- Extract provided

● ● ● ● ● ● ●

I ran out of pilsner malt so used Marris Otter instead which seems to have given it a powerful maltiness. Next one I'd try the pilsner malt since I find 1007 pushes the malt anyway plus with all that vienna and munich plus I did a small decoction for mash out so malt city. take my salt additions with a grain (grain ha grain) of salt (salt ha salt) - still fiddling with undertsanding additions and realise carbonates probably don't belong here at all. I can't taste anything in the beer that suggests it's had a horrible effect but still uneccessary.

Alt 3

Altbier

Type:	All grain
Size:	22 liters
Color: 18 HCU (~11 SRM) 
Bitterness: 40 IBU
OG: 1.057
FG: 1.010
Alcohol:	6.1% v/v (4.8% w/w)
Grain: 1kg Simpsons MO (pilsner preferred)
2kg Wey Vienna
2kg Wey Munich
250g Dingemans biscuit
30g Carafa spec I
500g JW Wheat malt
Mash:	70% efficiency, 65 degrees C
Boil: 60 minutes	
SG 1.039	
32 liters
Hops: 40g Tettnanger (4.5% AA, 60 min.)

● ● ● ● ● ● ●

Entries drawn from a collection
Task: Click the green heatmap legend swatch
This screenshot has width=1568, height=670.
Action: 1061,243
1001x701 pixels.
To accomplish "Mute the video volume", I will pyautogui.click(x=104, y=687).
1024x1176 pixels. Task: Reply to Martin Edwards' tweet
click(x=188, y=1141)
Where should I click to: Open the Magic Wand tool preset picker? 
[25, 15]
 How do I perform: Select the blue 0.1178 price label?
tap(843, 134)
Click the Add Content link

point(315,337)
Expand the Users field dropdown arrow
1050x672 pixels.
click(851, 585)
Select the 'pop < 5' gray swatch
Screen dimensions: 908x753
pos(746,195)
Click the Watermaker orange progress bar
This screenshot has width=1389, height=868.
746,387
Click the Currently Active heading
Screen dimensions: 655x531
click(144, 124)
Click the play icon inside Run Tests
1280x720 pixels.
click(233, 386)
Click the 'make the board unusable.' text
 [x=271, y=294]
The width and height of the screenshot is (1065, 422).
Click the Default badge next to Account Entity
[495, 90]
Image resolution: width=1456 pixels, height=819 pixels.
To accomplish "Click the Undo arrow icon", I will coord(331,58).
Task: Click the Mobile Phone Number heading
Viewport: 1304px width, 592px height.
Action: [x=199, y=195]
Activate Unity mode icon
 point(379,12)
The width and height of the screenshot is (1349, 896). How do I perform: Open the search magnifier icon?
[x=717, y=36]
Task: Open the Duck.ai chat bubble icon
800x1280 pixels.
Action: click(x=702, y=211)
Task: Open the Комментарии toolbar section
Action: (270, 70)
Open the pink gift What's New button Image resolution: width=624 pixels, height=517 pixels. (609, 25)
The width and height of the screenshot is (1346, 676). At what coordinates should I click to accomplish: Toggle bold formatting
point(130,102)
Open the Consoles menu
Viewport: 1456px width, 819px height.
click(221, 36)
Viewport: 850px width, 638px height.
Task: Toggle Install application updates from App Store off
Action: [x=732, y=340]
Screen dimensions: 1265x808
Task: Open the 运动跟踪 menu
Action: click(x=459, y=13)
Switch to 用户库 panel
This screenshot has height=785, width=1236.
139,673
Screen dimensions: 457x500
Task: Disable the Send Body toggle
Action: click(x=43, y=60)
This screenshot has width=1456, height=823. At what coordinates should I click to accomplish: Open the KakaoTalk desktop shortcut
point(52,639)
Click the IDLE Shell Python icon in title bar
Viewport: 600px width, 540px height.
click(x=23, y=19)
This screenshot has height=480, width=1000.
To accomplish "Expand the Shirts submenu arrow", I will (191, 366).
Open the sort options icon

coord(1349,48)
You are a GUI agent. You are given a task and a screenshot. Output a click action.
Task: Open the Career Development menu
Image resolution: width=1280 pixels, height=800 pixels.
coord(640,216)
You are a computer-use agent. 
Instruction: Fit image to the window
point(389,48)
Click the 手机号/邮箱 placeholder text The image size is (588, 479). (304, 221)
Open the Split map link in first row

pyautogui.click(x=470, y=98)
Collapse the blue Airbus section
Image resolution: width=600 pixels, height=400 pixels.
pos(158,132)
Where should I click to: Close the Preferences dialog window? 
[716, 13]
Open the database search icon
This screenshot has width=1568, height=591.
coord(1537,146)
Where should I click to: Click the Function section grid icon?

● ● ● ● ● ● ●

- Short problem A
In the altbier recipe, at what temperature is the mash held?
- Short problem B
List every malt in the grain bill of the altbier recipe, with its amount.
- Short problem C
Continue the altbier recipe from its final line, the Tettnanger hop addition.

- Exercise output A
65 degrees C

- Exercise output B
1kg Simpsons MO
2kg Wey Vienna
2kg Wey Munich
250g Dingemans biscuit
30g Carafa spec I
500g JW Wheat malt

- Exercise output C
20g Hallertauer Hersbrucker (3.5% AA, 60 min.)
20g Tettnanger (4.5% AA, 20 min.)
20g Hallertauer Hersbrucker (3.5% AA, 20 min.)
20g Tettnanger (aroma)

Salt additions: 
Mash - 
2 g CaSO4
1g CaCl2
2g CaCO3

Boil
1g CaCl2
2gCaSO4

WY 1007


Again probably not to style (can't help myself with late additions of tett as I love the hop) but delicious - rich creamy head, clear in the glass, citrus undertone from the tettnanger. Drinking well quite young.

Fermented low (probably around 15-16) racked, CCed and fined like most of my brews. Straw/amber colour, lighter than the other two versions. Malty but dry at the finish.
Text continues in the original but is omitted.